● **Requirements**
A – In the text on natural sort ordering, what order does a computer most likely give for “A1”, “A2”, and “A10”?
B – Decide whether each statement agrees with the text on natural sort ordering. Answer yes or no and quote the deciding words. (i) Lexical order compares text one character at a time. (ii) The simple approach assumes text can contain both a number and a string. (iii) The algorithm in the article builds a custom comparer that checks strings segment by segment.
C – Carry on the text on natural sort ordering from its final sentence.

## Introduction

People sort mixed text and numbers differently than most computers seem to. For example, ask a computer to order the list “A1”, “A2”, and “A10”, and more than likely, you will get “A1”, “A10”, “A2”. Intuitively, we expect “2” to come before “10”, not after. Most sorts use lexical order, comparing text one character at a time. '2' comes after '1', hence, “2” follows “10”, lexically.

The question becomes, how do you get a more natural ordering?

## Background

There are a few approaches to take. The simple one, which makes some assumption on the data to be ordered, assumes text contains only a number, or a string, but never both. Other approaches assume only one numeric portion, possibly at the front of the string. More advanced techniques create a custom comparer that checks two strings segment by segment, performing an ordering on numeric segments differently than ordering on non-numeric segments. This does require you be able to provide the sort algorithm or data with the comparison function.

The algorithm in this article uses a different approach. It assumes that you are stuck with lexical ordering. So, the technique now becomes one where you transform the original string to a new string with the property that, using a traditional lexical ordering, yields the natural order for the original untransformed strings.

● **Recorded information**

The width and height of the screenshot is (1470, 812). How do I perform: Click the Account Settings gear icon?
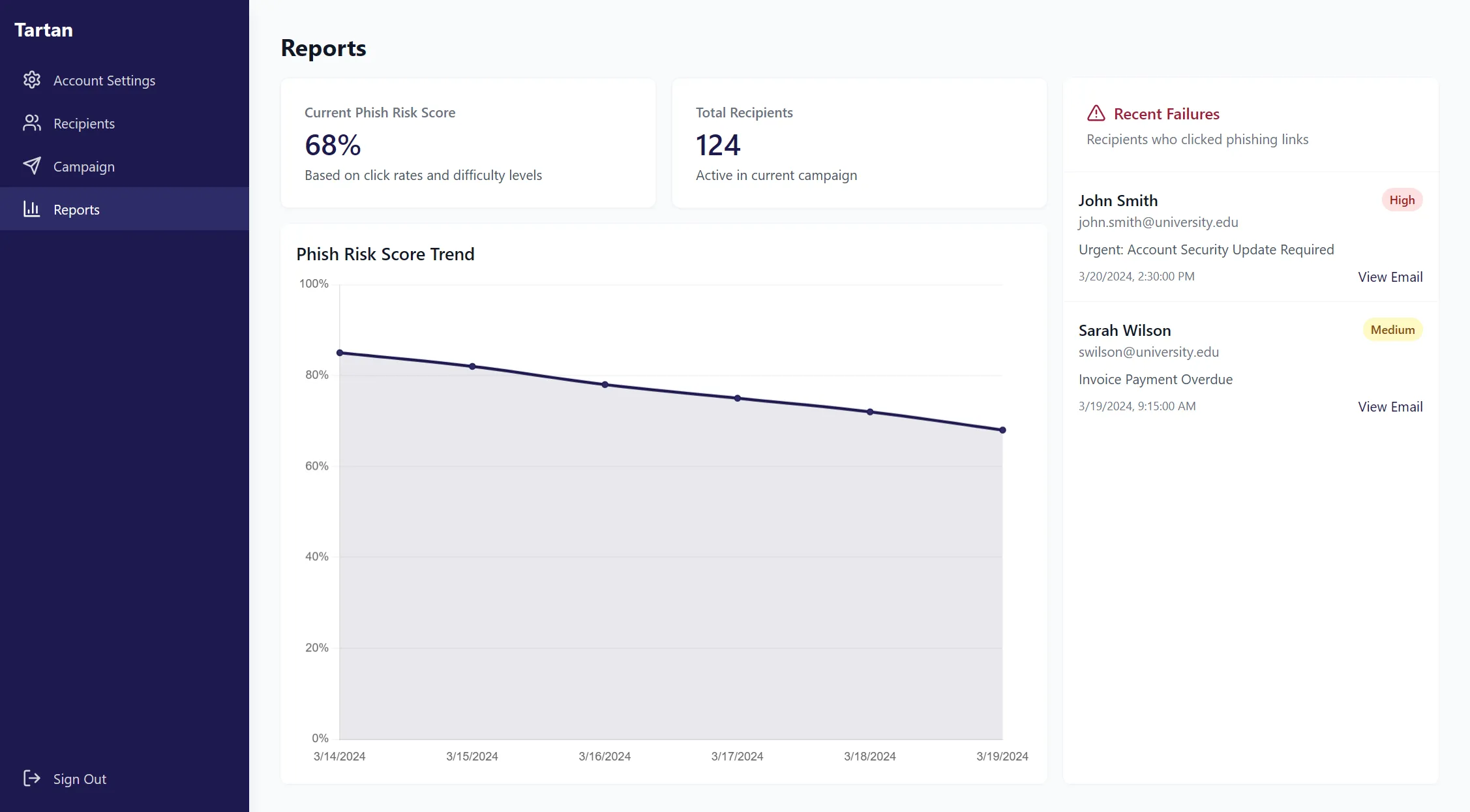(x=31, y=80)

==

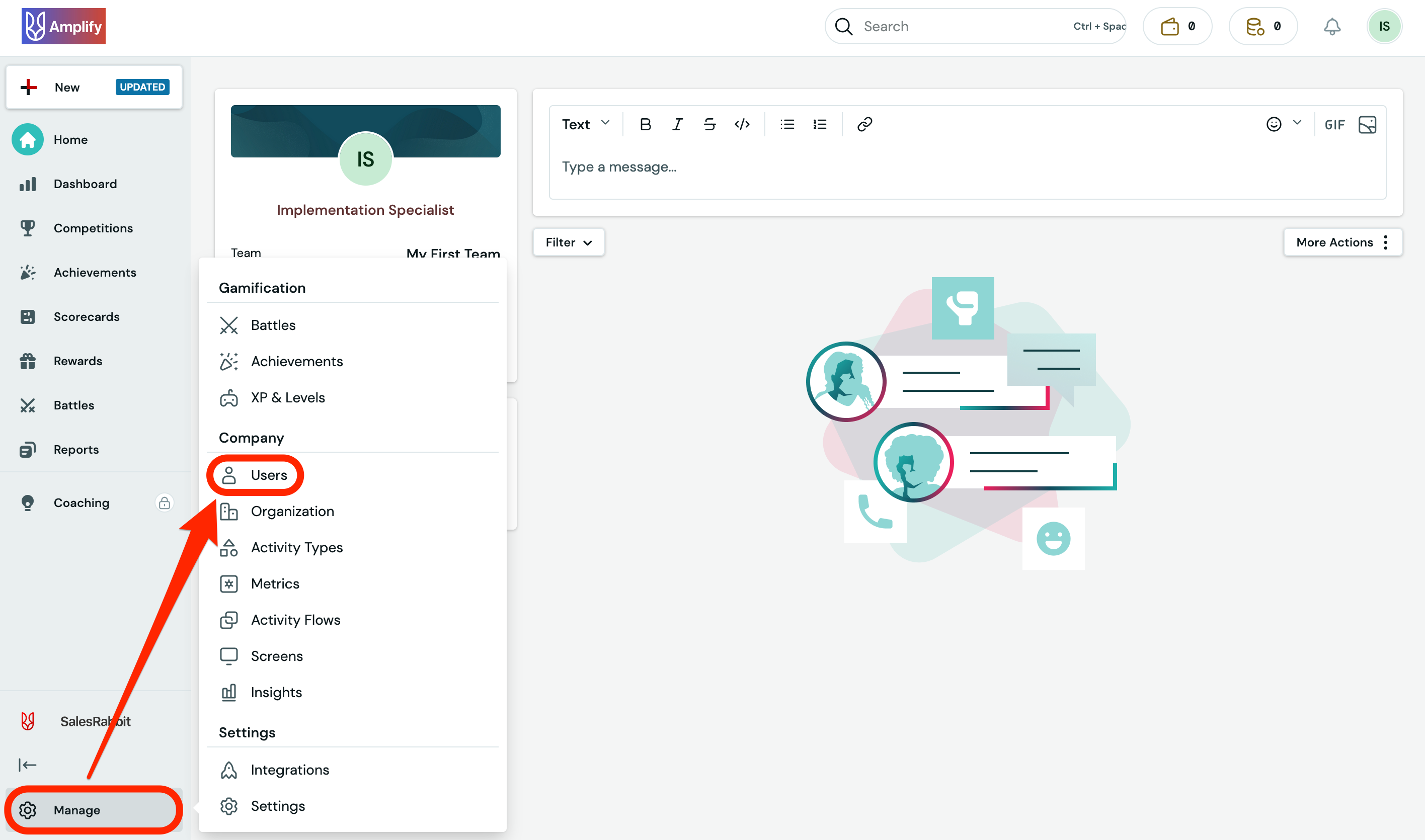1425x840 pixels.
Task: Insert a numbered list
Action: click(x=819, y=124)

* * *

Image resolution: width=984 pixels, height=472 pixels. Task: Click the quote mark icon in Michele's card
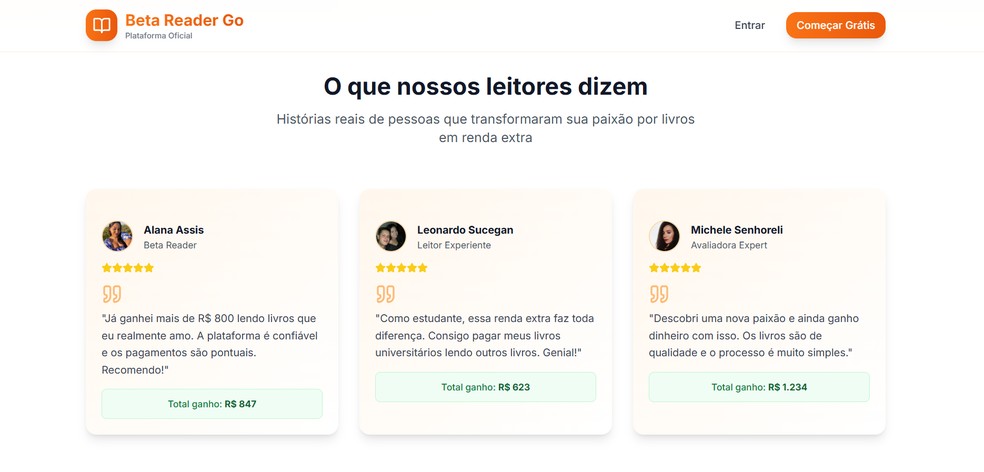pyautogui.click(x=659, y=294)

● **Answers to the exercises**
A – “A1”, “A10”, “A2”

B –
(i) Yes: "Most sorts use lexical order, comparing text one character at a time."
(ii) No: "assumes text contains only a number, or a string, but never both"
(iii) No: "The algorithm in this article uses a different approach. It assumes that you are stuck with lexical ordering."

C –
First, I'll define a precise natural order that I can use to implement the conversion. A 'numeric' segment consists of a string having only characters '0', '1', '2', ... '9'. A 'non-numeric' segment has only characters other than '0', '1', '2', ... '9'. One can then decompose any string into a list of alternating numeric and non-numeric segments. For example, “C.10 CODE 2” decomposes to “C.”, “10”, “ CODE “, “2”, and “C.2 CODE 10” decomposes to “C.”, “2”, “ CODE “, “10”.

Using this decomposition, I define a simple natural order as: Compare the strings segment by segment. If both segments are numeric, treat them as integer representation when comparing, otherwise, use the typical lexical comparison on the segments. The first difference generates the final comparison result. For example, “C.10 CODE 2” and “C.2 CODE 10”, 2 < 10, giving “C.2 CODE 10” < “C.10 CODE 10”. Special care should be taken for numeric segments beginning with '0'. The numeric portion should still drive of the main comparison, but, if they compare equal, the longer zero padded one should follow the shorter. “01” orders to before “001”.

This leads to an implementation suggested by one of the approaches mentioned, defining a comparer. But, how can we transform “C.2 CODE 10” = C02 and “C.10 CODE 2” = C10 into new strings, such that they always lexically order to C02 < C10, using the same rules?

To solve this, note that numeric segments have a length on par with their order of magnitude (excluding left zero padding). We can solve the problem if we can code a magnitude that orders lexically, and prefix the number segment with it. If done this way, the lexical comparison will always compare numeric segments only for equal magnitude numbers, which indeed can be done character by character.

For this implementation, I assumed most numbers have fewer than 9 digits. The code transforms these numbers into a string with the magnitude as a single digit, followed by the number. For example:

- 4 has magnitude 10^0. Coding yields “0” + “4” = “04”.
- 12345 has magnitude 10^4. Coding yields “4” + “12345” = “412345”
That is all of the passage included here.